WHAT TO DO:
The expected result is the full listing, retyped exactly, without a single picture.

___ INPUT DATA ___

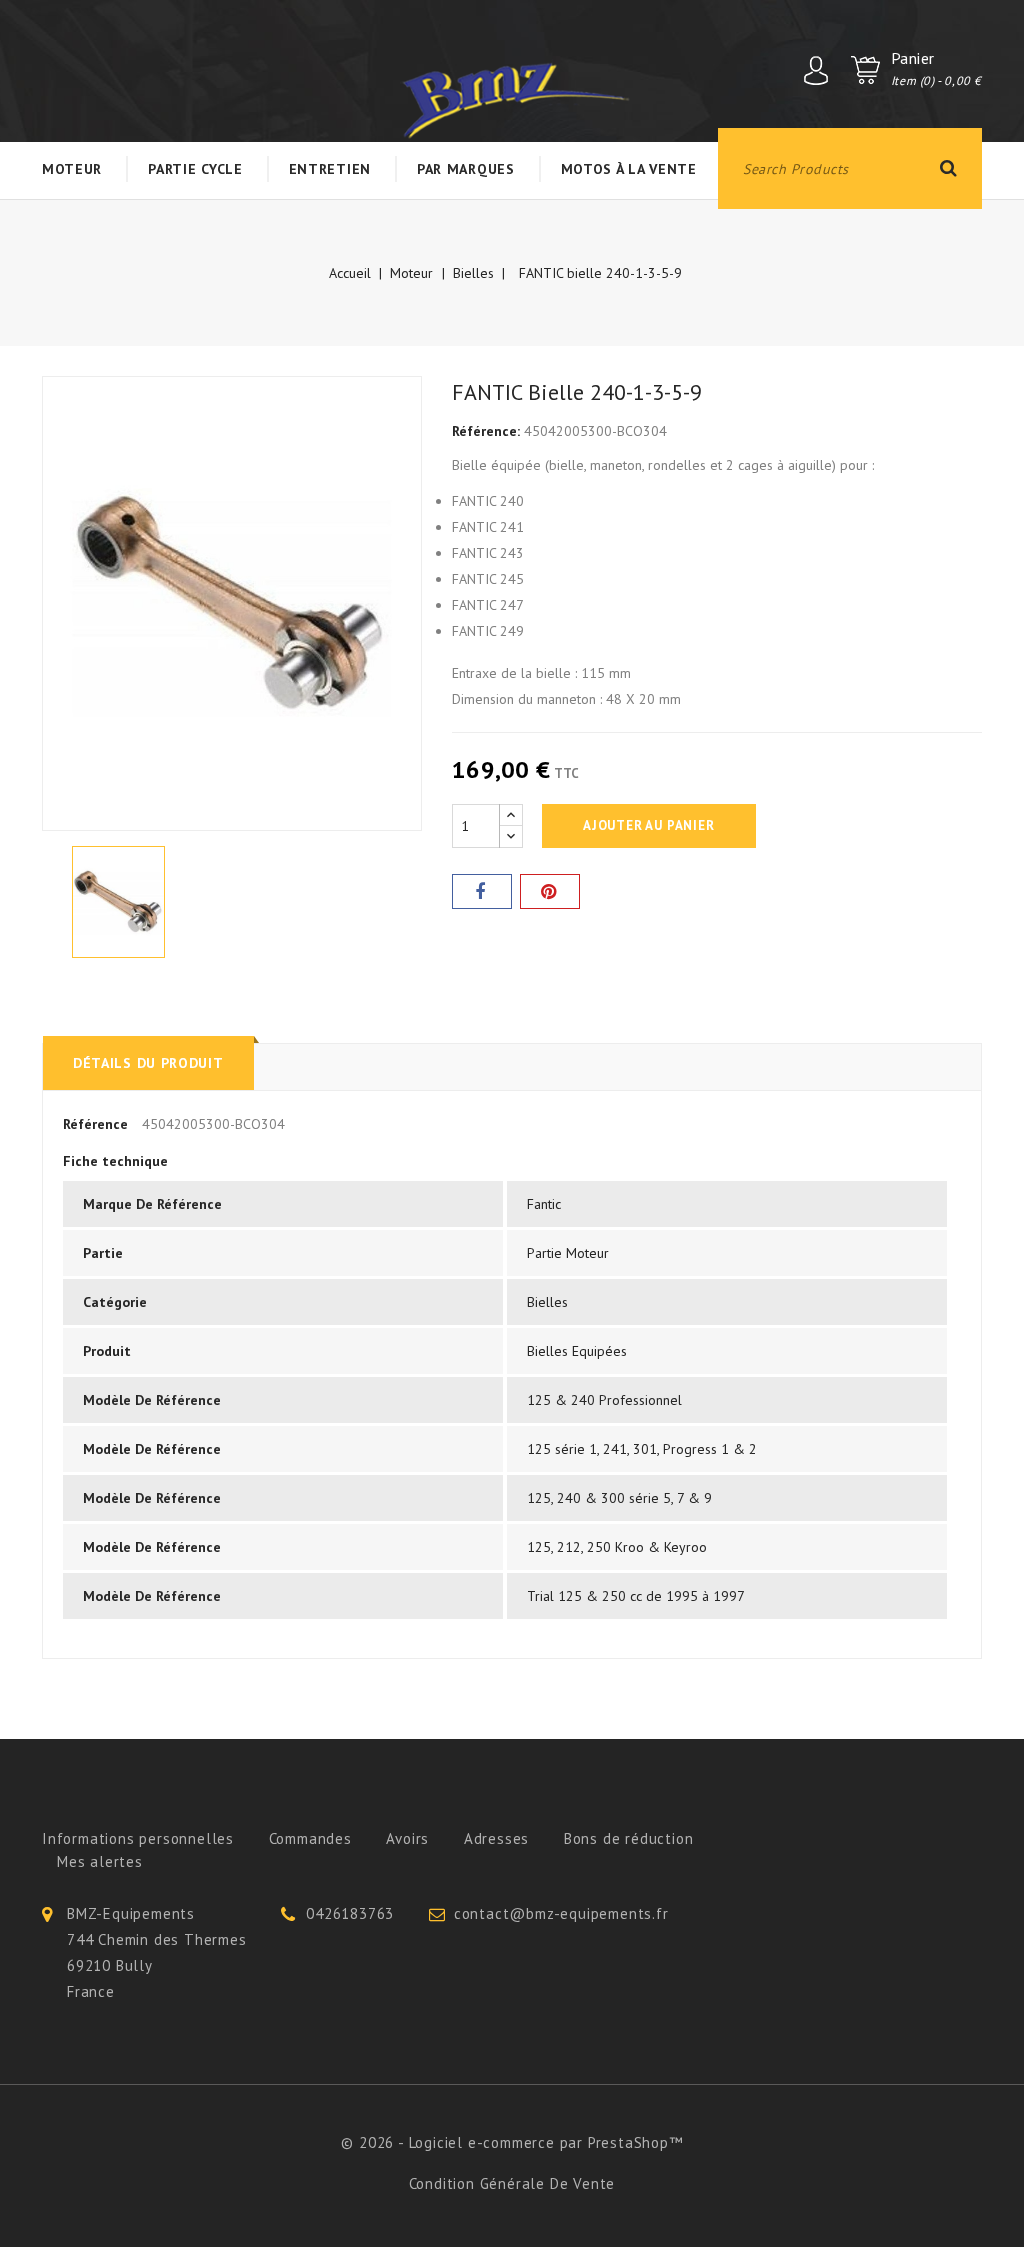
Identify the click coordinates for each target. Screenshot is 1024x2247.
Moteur (72, 169)
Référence (95, 1124)
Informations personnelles (138, 1838)
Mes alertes (100, 1861)
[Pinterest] (550, 891)
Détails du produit (148, 1063)
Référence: (486, 431)
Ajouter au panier (649, 825)
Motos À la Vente (629, 169)
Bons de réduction (629, 1838)
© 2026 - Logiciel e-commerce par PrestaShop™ (511, 2142)
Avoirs (407, 1838)
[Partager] (482, 891)
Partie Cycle (195, 169)
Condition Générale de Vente (512, 2183)
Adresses (496, 1838)
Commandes (310, 1838)
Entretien (330, 169)
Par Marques (466, 169)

___

EXPECTED ANSWER:
Identify the click coordinates for each target. Screenshot is 1024x2247.
Moteur (72, 169)
Référence (95, 1124)
Informations personnelles (138, 1838)
Mes alertes (100, 1861)
[Pinterest] (550, 891)
Détails du produit (148, 1063)
Référence: (486, 431)
Ajouter au panier (649, 825)
Motos À la Vente (629, 169)
Bons de réduction (629, 1838)
© 2026 - Logiciel e-commerce par PrestaShop™ (511, 2142)
Avoirs (407, 1838)
[Partager] (482, 891)
Partie Cycle (195, 169)
Condition Générale de Vente (512, 2183)
Adresses (496, 1838)
Commandes (310, 1838)
Entretien (330, 169)
Par Marques (466, 169)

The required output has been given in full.